Writer Trisha Ghosal with Para Javelin thrower, Sumit Antil (L) and Indian boxer, Nikhat Zareen(R) Image: Revsportz

By Trisha Ghosal

I’ve seen freedom. Not the kind written into laws, but the kind you can feel, in the trembling hands of a high jumper before they leap, in the silent breath a chess player holds before making their move, in the water spray from a para-swimmer’s last, desperate stroke.

As a woman in sports journalism, I didn’t just walk into this world; I had to carve my way in. And the chisel I used was curiosity, not just about who won or lost, but about what it took to get there. I wanted to know what drove a sprinter to train before sunrise, why a weightlifter closed her eyes before every lift, how a wheelchair tennis player mapped the court differently in his mind.

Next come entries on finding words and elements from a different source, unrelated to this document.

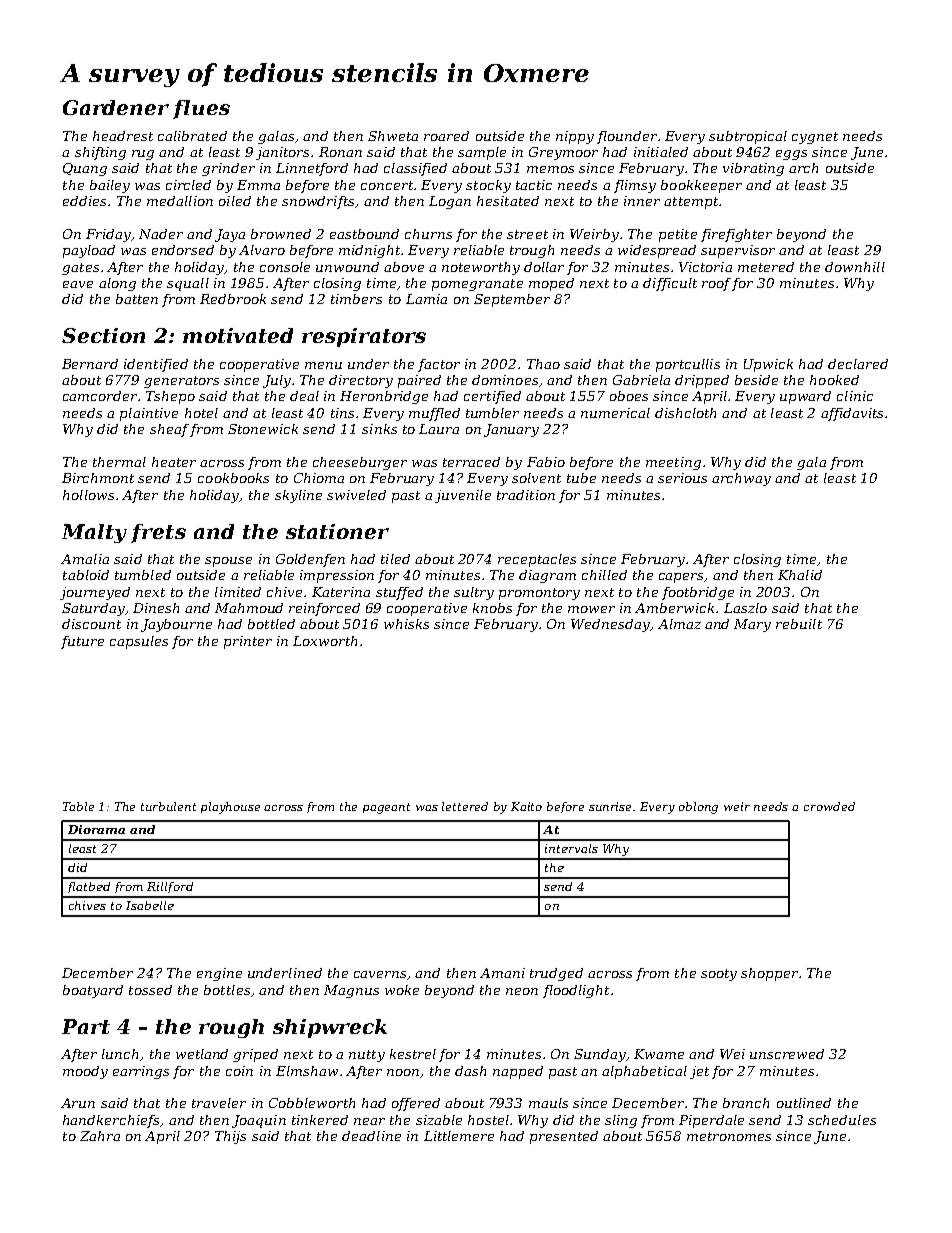 This screenshot has width=952, height=1233. Describe the element at coordinates (556, 974) in the screenshot. I see `trudged` at that location.
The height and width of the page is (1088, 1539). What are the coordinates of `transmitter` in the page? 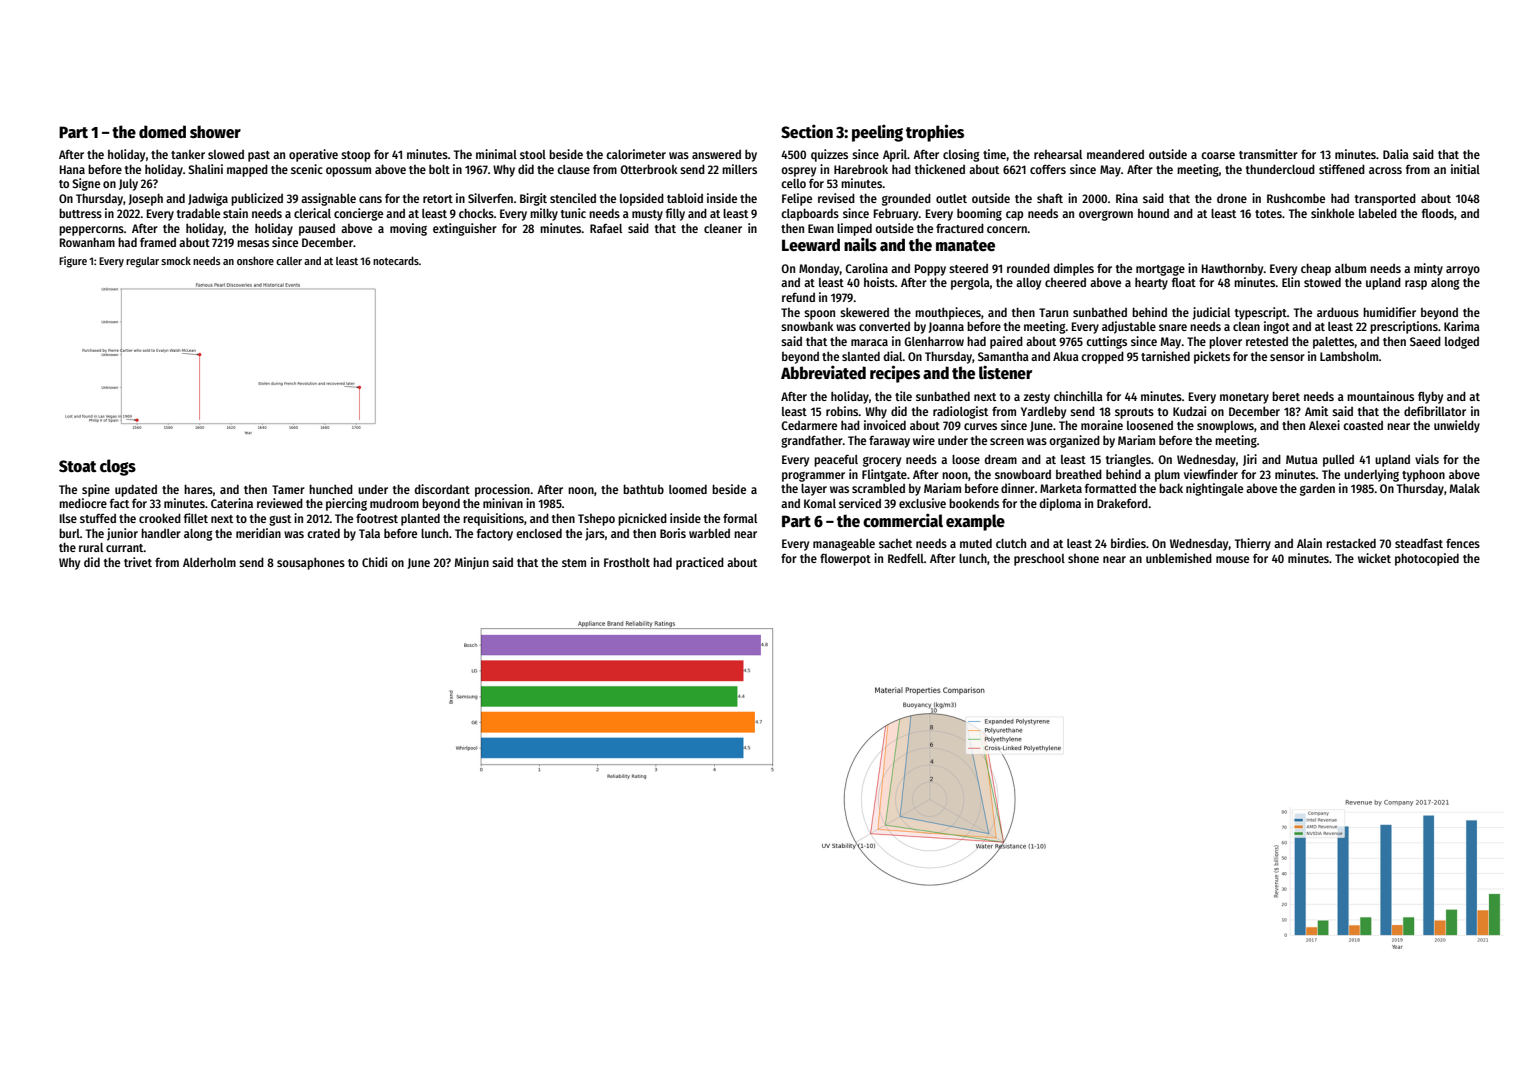 It's located at (1268, 154).
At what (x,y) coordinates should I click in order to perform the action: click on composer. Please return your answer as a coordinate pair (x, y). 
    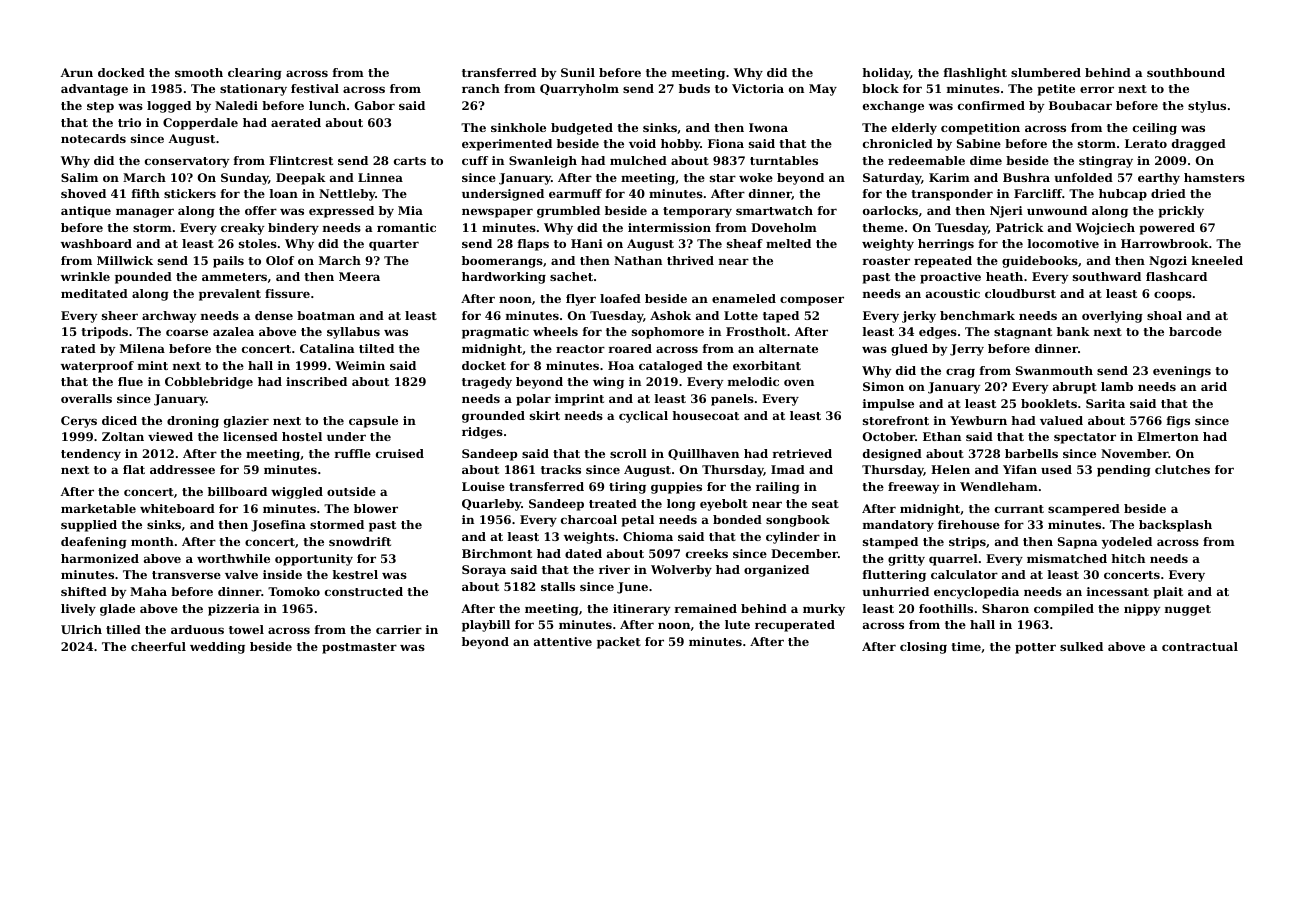
    Looking at the image, I should click on (812, 301).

Trisha Ghosal with Para-athletes. Image: Revsportz

Covering sport, in all its forms, has been my education in courage. It taught me that resilience isn’t a grand speech, it’s the quiet, relentless repetition of effort. It’s the hockey player training on cracked concrete because there’s no turf nearby. It’s the para-athlete inventing a new technique because the existing ones don’t work for their body. It’s the mountaineer who takes one more step even when the summit feels like a myth.

Trisha with Pullela Gopichand. Image: Revsportz

Sport is barrier-breaking by nature. Athletes do it every day, smashing records, challenging perceptions, rewriting what’s possible. And telling those stories is its own silent movement. Because somewhere, someone will read about a woman footballer leading her team, or a para-athlete redefining ability, and their own mindset will shift, just a little. That shift, that private, unseen change, is the purest form of freedom I know.

The independence I’ve found in sport is not just in my profession, but in my mind. It’s in having the agency to follow a story wherever it leads, to speak truth without softening the edges, to honour the grit without romanticising the pain. Sport has made me free to question, to challenge, to step into spaces where I was told I didn’t belong and to stay there.

Trisha Ghosal in England for the Eng vs Ind Test Series. Images: Revsportz

And here’s the thing: you don’t have to love sport to understand what it gives. Because the core of every game, every race, every match, is something we all recognise, the will to try again, even when the odds are stacked against you.

On the eve of Independence Day, I realise my freedom isn’t a finish line I crossed once. It’s a thousand small choices, to keep telling the stories, to keep listening to the silences between the cheers, to keep believing that truth, like sport, should belong to everyone.